• [PROBLEM DETAILS]
Please give again, exactly and only, the stretch of lines from the one containing "Click the BIG" to the end of the entries below.
---+---
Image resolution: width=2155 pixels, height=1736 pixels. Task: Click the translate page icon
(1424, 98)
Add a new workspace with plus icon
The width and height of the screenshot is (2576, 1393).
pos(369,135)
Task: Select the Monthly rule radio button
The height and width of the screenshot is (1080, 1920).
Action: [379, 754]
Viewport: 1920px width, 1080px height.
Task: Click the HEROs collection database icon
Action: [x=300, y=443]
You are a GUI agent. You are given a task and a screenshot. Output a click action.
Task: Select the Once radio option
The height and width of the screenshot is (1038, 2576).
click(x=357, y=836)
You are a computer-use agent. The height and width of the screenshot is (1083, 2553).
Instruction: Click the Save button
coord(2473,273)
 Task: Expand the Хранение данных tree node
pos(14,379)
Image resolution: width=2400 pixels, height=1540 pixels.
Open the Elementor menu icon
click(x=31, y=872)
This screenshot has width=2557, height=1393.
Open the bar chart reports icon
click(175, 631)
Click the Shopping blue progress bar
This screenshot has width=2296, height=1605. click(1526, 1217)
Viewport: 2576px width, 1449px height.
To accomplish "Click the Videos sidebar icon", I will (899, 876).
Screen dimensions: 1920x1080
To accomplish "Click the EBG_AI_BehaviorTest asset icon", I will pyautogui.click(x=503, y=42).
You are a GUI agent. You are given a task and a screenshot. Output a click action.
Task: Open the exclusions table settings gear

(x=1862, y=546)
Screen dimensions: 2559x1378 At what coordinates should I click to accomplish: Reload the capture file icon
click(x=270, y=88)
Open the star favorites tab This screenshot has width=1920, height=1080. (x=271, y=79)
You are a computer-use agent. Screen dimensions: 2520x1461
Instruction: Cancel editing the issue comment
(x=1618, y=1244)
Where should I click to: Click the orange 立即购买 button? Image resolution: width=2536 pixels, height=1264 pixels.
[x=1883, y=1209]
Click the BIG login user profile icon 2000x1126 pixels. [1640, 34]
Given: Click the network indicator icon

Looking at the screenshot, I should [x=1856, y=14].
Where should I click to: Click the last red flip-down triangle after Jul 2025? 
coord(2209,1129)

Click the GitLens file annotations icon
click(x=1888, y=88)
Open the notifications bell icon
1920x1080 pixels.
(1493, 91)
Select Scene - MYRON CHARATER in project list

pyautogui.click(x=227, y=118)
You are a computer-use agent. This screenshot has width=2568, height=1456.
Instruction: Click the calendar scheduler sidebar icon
---+---
• [SOLUTION FOR THIS PROBLEM]
Click the BIG login user profile icon 2000x1126 pixels. [1640, 34]
Given: Click the network indicator icon

Looking at the screenshot, I should [x=1856, y=14].
Where should I click to: Click the last red flip-down triangle after Jul 2025? 
coord(2209,1129)

Click the GitLens file annotations icon
click(x=1888, y=88)
Open the notifications bell icon
1920x1080 pixels.
(1493, 91)
Select Scene - MYRON CHARATER in project list

pyautogui.click(x=227, y=118)
You are a computer-use agent. This screenshot has width=2568, height=1456.
Instruction: Click the calendar scheduler sidebar icon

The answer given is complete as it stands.